[EXTRACTED DATA]:
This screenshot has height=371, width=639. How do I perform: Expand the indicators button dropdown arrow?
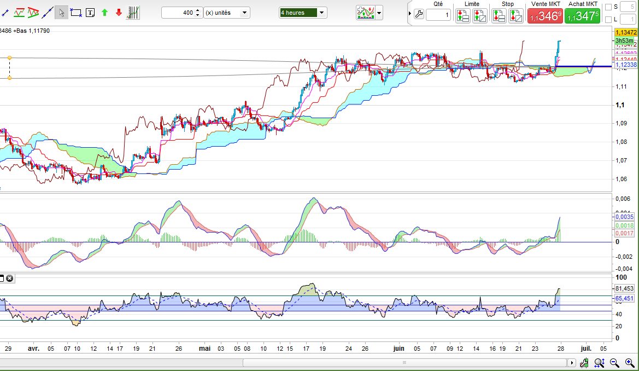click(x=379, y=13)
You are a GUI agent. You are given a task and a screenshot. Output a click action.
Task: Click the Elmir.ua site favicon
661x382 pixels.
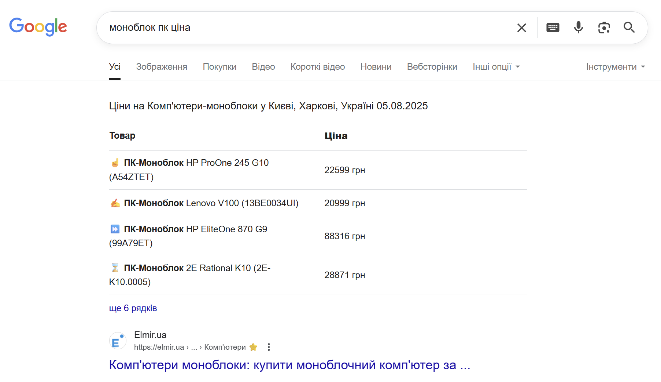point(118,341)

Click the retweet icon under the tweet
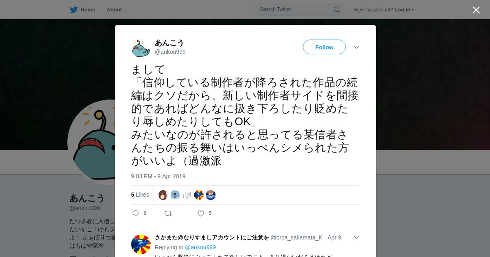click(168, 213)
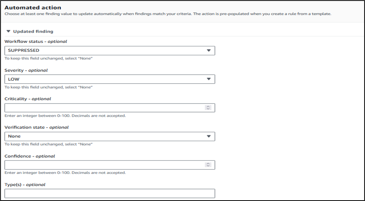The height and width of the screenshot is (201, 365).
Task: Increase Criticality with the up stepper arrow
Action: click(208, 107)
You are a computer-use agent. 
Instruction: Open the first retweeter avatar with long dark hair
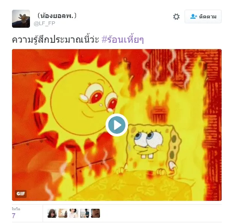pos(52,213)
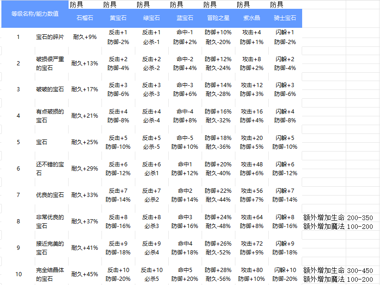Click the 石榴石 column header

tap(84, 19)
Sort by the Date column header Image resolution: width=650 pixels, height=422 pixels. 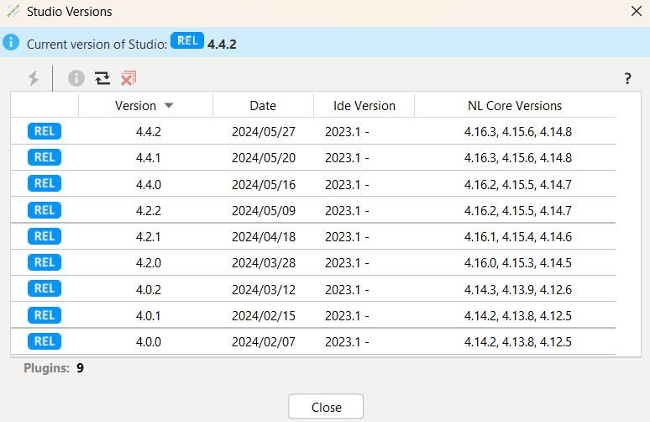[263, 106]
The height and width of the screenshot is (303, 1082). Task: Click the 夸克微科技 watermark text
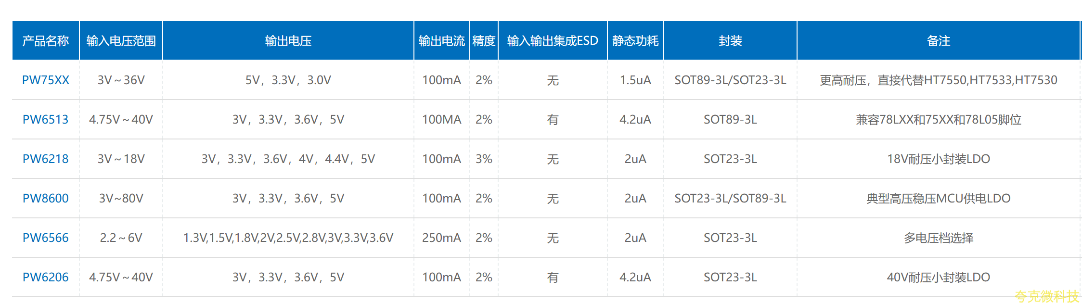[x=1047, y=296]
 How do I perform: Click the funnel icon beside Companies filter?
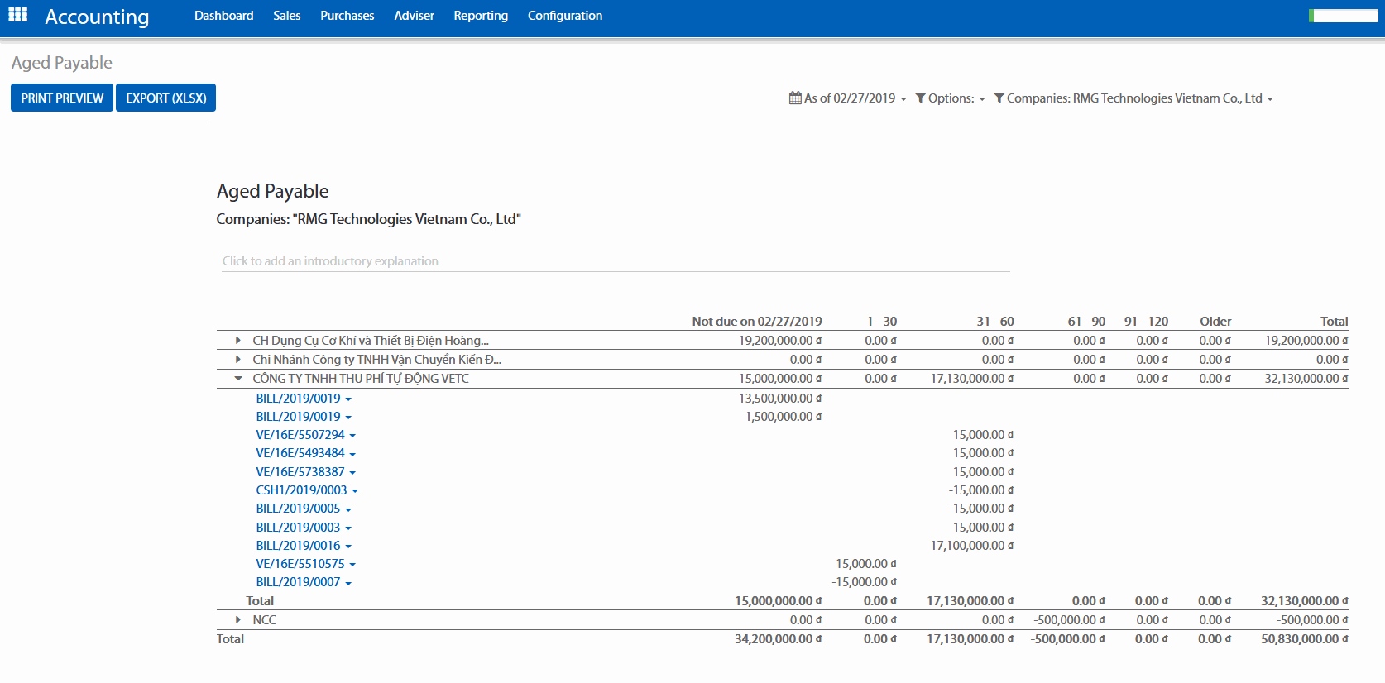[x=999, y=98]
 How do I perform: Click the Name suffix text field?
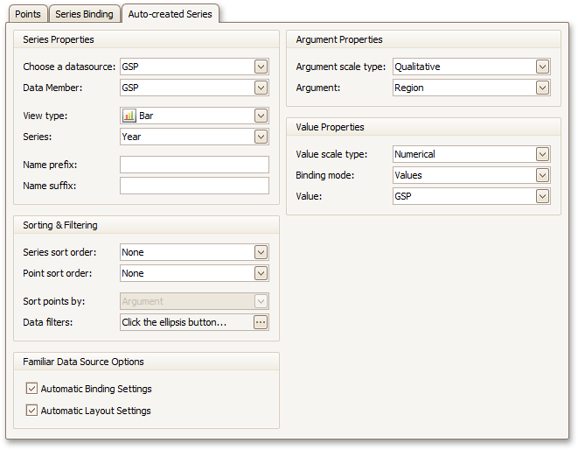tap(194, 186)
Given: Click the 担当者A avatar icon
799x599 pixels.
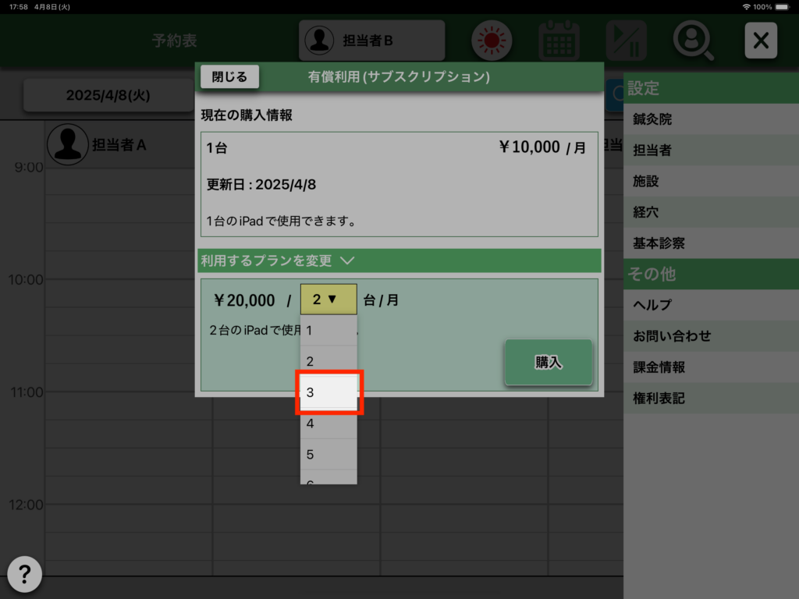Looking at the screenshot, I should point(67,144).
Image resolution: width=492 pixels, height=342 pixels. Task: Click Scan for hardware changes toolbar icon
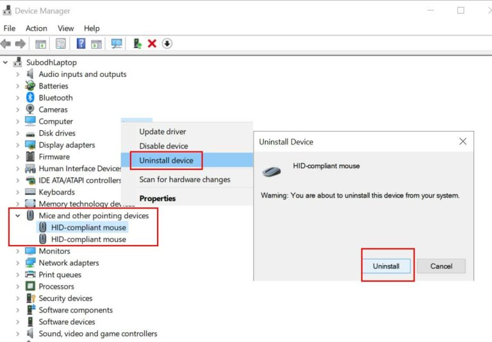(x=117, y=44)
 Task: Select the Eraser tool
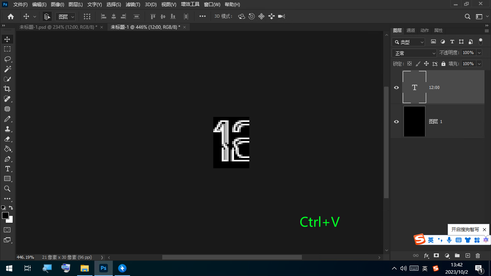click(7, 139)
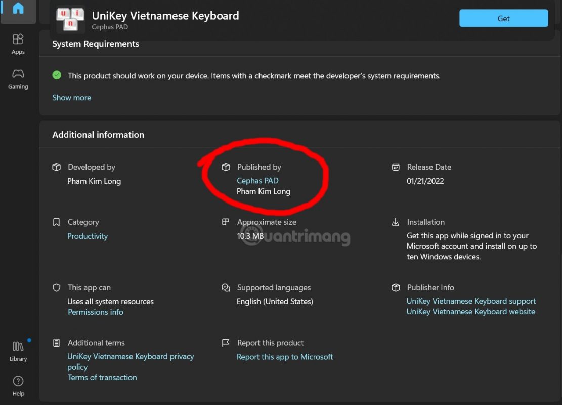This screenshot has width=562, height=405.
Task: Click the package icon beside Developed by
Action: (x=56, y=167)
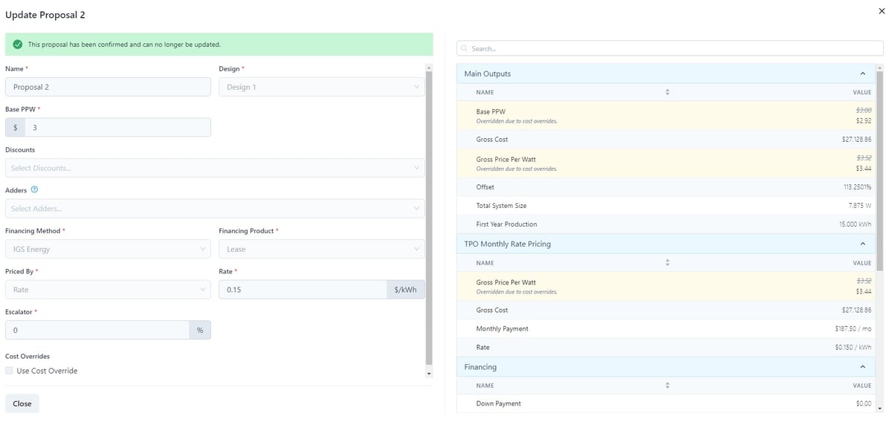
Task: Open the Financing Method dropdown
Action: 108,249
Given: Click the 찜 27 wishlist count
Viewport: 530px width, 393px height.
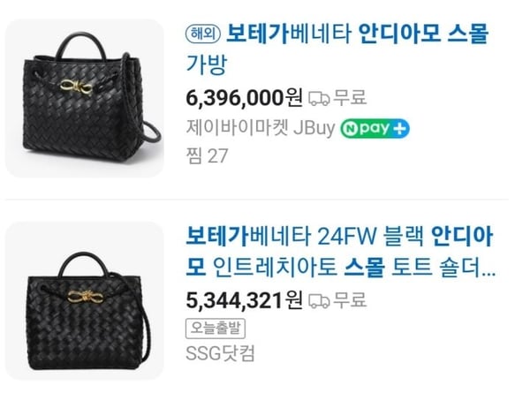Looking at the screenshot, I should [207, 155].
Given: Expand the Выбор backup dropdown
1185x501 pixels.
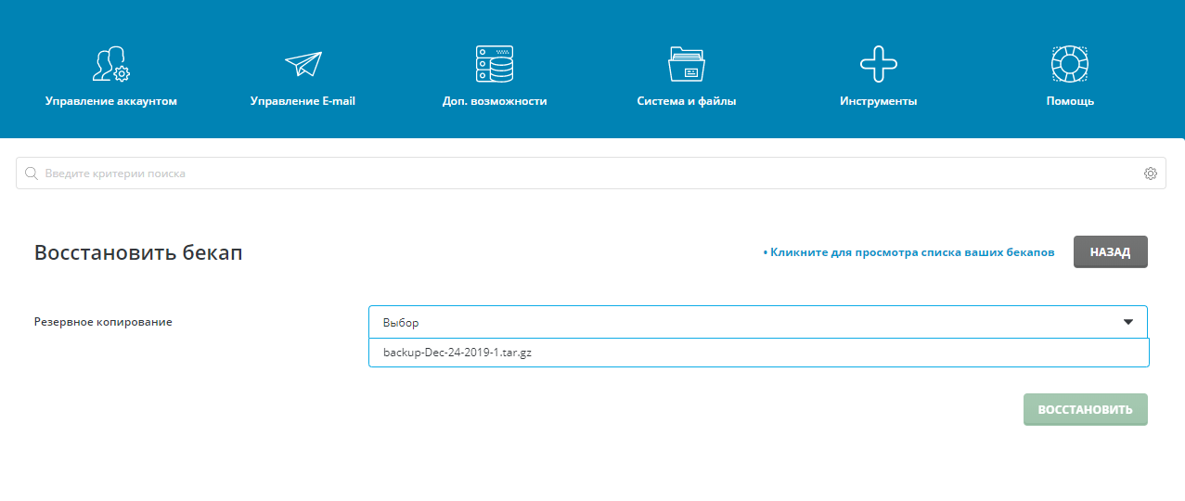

[WORK INSTRUCTION]: The needed output is the lines from the one with "799x599 pixels." through the end of the listing, written out exactly, both ends included, pictures excluded.

[TASK ANSWER]:
799x599 pixels.
Looking at the screenshot, I should point(67,144).
Image resolution: width=492 pixels, height=342 pixels. Task: Click Scan for hardware changes toolbar icon
(x=117, y=44)
 Task: Select the Eraser tool
click(7, 139)
This screenshot has width=562, height=405.
Task: Click the package icon beside Developed by
Action: (x=56, y=167)
Task: Open the Financing Method dropdown
Action: 108,249
Given: Click the 찜 27 wishlist count
Viewport: 530px width, 393px height.
Looking at the screenshot, I should [207, 155].
Given: Expand the Выбор backup dropdown
1185x501 pixels.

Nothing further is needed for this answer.